The "unity of party and state", a formula proclaimed
by a special law passed in passed in December 1933 id not clearly
define the jurisdictional spheres either. The purpose of the law
was to confirm the coordination which offered continued opportunities
to the dualism of a dynamic-revolutionary political movement and
a regimented authoritarian state order. Amid this tension, the
numerous existing personal and institutional conflicts were exacerbated
and further complicated by the rise of the SS, with its own bureaucracy
and quasi-governmental powers.
In general terms, the conflict between party and government continued,
and a number of "apparats" became involved in costly
rivalries. This sort of "institutional Darwinism' was strikingly
exemplified by the coexistence of the Foreign Office under Neurath
with the "unofficial" foreign policy pursued by the
offices of Ribbentrop and Rosenberg and Goebbel's Propaganda Ministry.

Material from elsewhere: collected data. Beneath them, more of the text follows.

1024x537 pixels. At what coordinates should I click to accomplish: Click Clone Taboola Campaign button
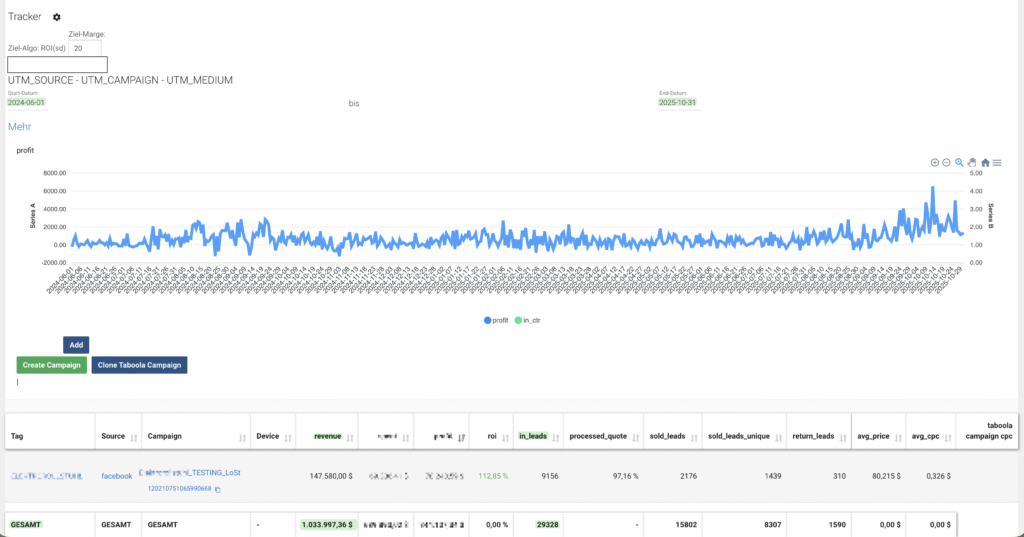(x=139, y=365)
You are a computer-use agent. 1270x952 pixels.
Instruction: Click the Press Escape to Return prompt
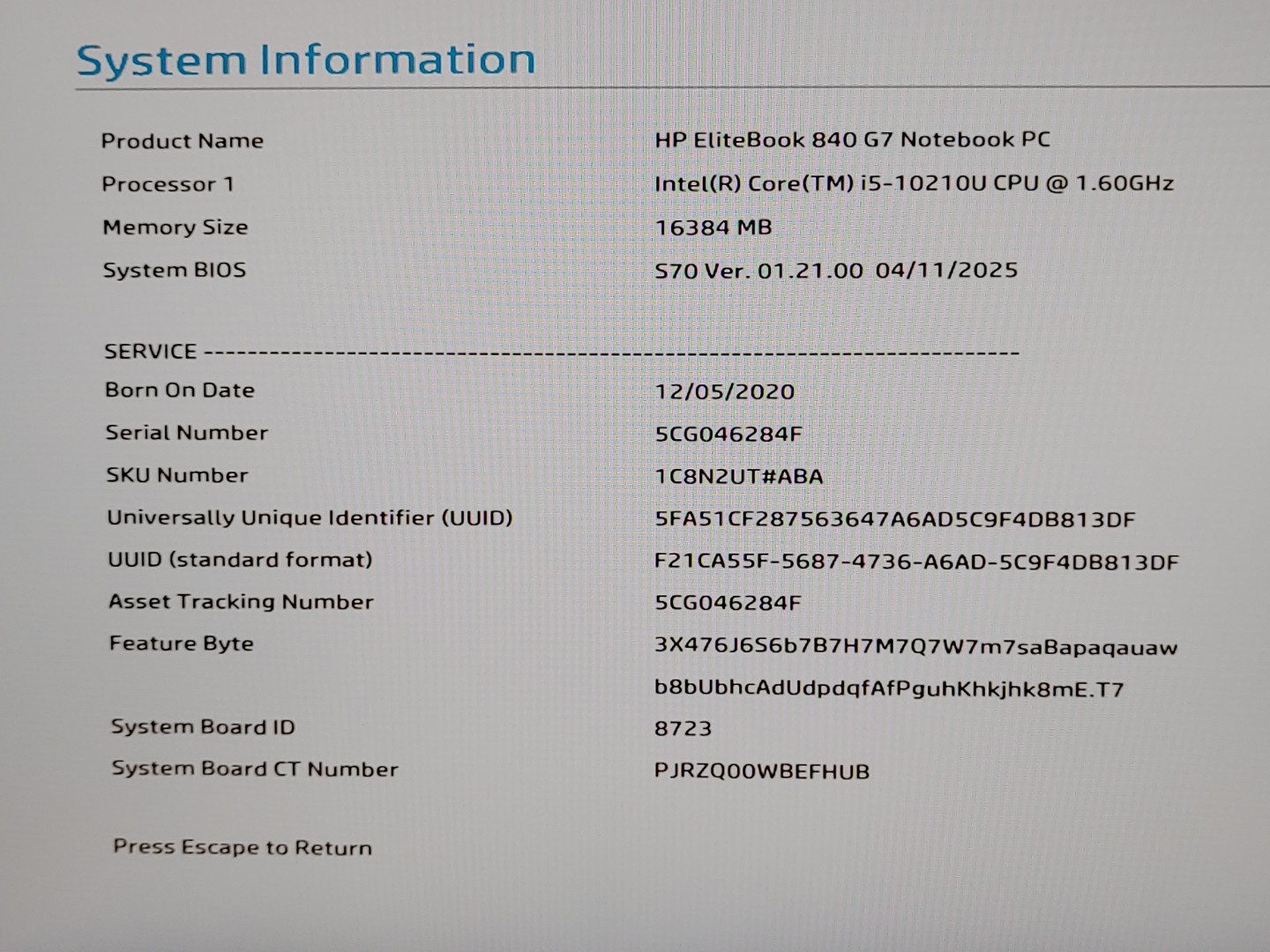click(x=241, y=847)
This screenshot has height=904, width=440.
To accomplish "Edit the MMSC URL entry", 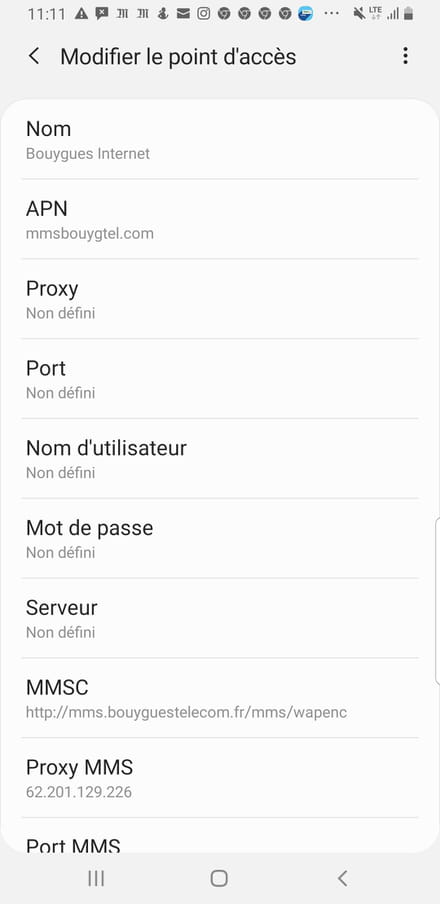I will click(x=220, y=698).
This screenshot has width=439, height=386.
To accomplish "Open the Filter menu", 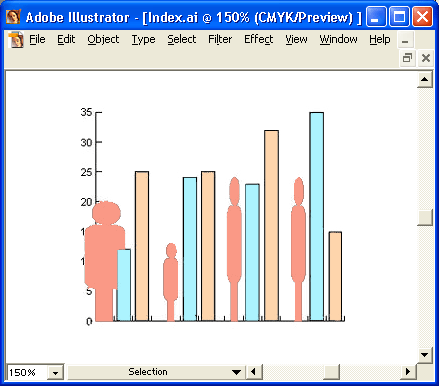I will (x=220, y=39).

This situation prevailed until Ribbentrop's appointment to the
Foreign Ministry in 1938. Of even weightier consequences was the
coexistence of Army, the SA party troops, and later the SS.

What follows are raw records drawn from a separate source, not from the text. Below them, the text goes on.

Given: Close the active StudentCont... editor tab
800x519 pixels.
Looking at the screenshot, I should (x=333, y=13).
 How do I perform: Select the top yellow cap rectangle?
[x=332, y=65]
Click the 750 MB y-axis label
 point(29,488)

All these instances involved both organizational and personnel
problems. The fight of job-hungry and influence-hungry party officials
who saw the state as their booty continued throughout the history
of the regime.
The party of 1933-34 was in the process of a profound transformation.
The victory over all opponents and rivals, the rapid growth of
membership and party auxiliaries, the personnel changes and the
official functions acquired by the NSDAP on the road toward officialdom
- all these confronted the "movement" for the second
time since its breakthrough to a mass organization in 1929-1930
with the problem of how to carry out its dual function of elite
and mass party.
Between 1928 and 1932 the membership had grown from 108,000 to
almost 1.5 million. Between January 30, 1933, and the end of 1934,
it again increased by almost 200 percent. The "old fighters,"

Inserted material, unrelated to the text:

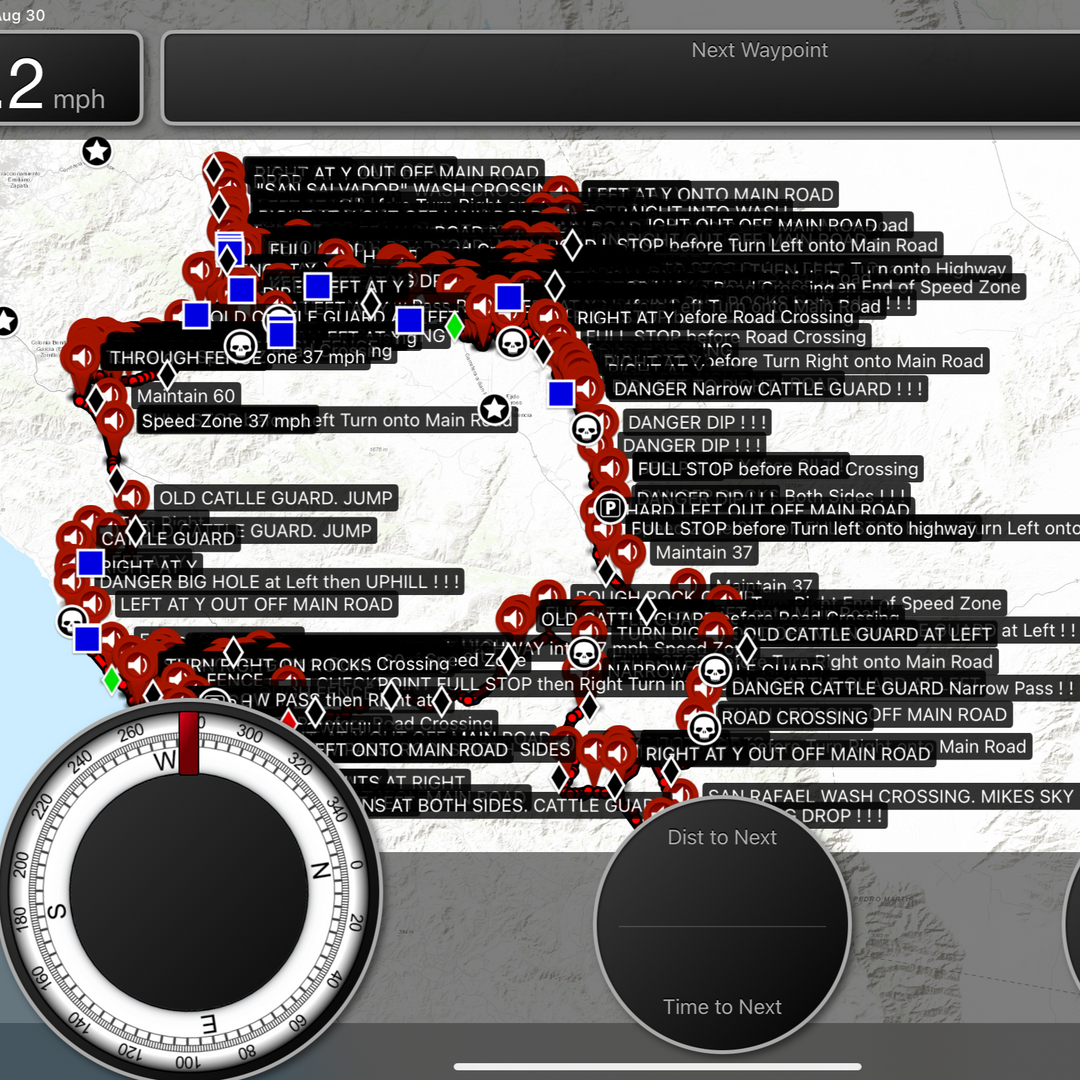This screenshot has width=1080, height=1080.
Task: Tap speaker pin next to Maintain 37
Action: pos(628,552)
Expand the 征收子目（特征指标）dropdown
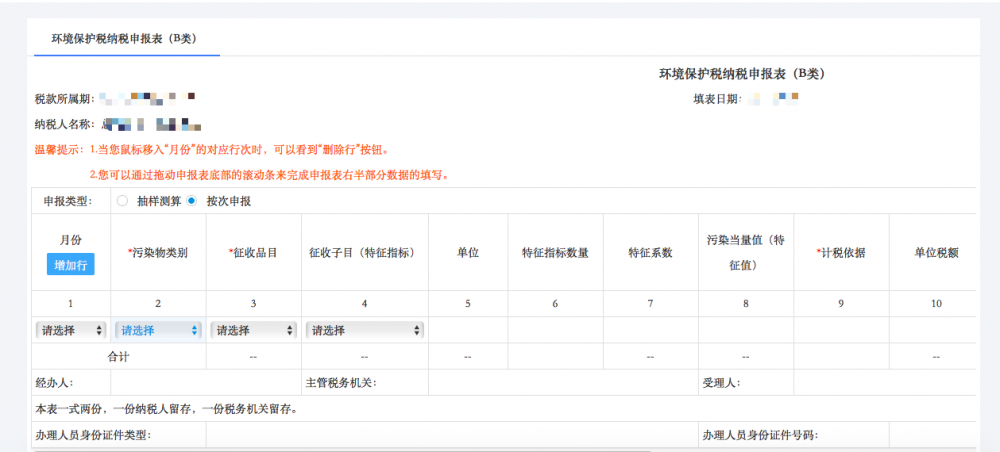 pyautogui.click(x=364, y=330)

now one third of the membership, were confronted with two-thirds
new party recruits. The enormous change also was reflected in
the social combustion and background of the membership. The proportion
of working-class members, though it still fell far below their
share in the population (46%), increased from 28% in 1930 to 32%
in 1934. The percent of white-collar workers fell off (from 25.6%
to 20.6%), although it remained far above their share in the population
(12.4%).
The middle class character of the NSDAP became even more apparent
in the leadership. White collar workers made up 37% of the leadership,
followed by civil servant and independent businessmen. The party
also continued to build its image as the "party of youth."
Some 33 % percent were under 30; 52% were not yet 40; and 15%
were over 50 years of age.
The growth and restructuring of the party brought a significant
turnover in the leadership. Almost 20% of the political leaders
who had belonged to the NSDAP before 1933 had left by the end
of 1934. The party thus became a loyal instrument of tyranny.
Only the SS was able to develop an independent position as the
avant-garde oft he national socialist empire, and it too never
rebelled against Hitler.
The Third Reich claimed to be a social classless community of
all Germans and at the same time a superior command structure
girded for battle. The function of the leader principle lay in
the blending of these two order concepts. It combined the political-charismatic
combat idea of the "movement" with the bureaucratic
military order idea of the authoritarian state.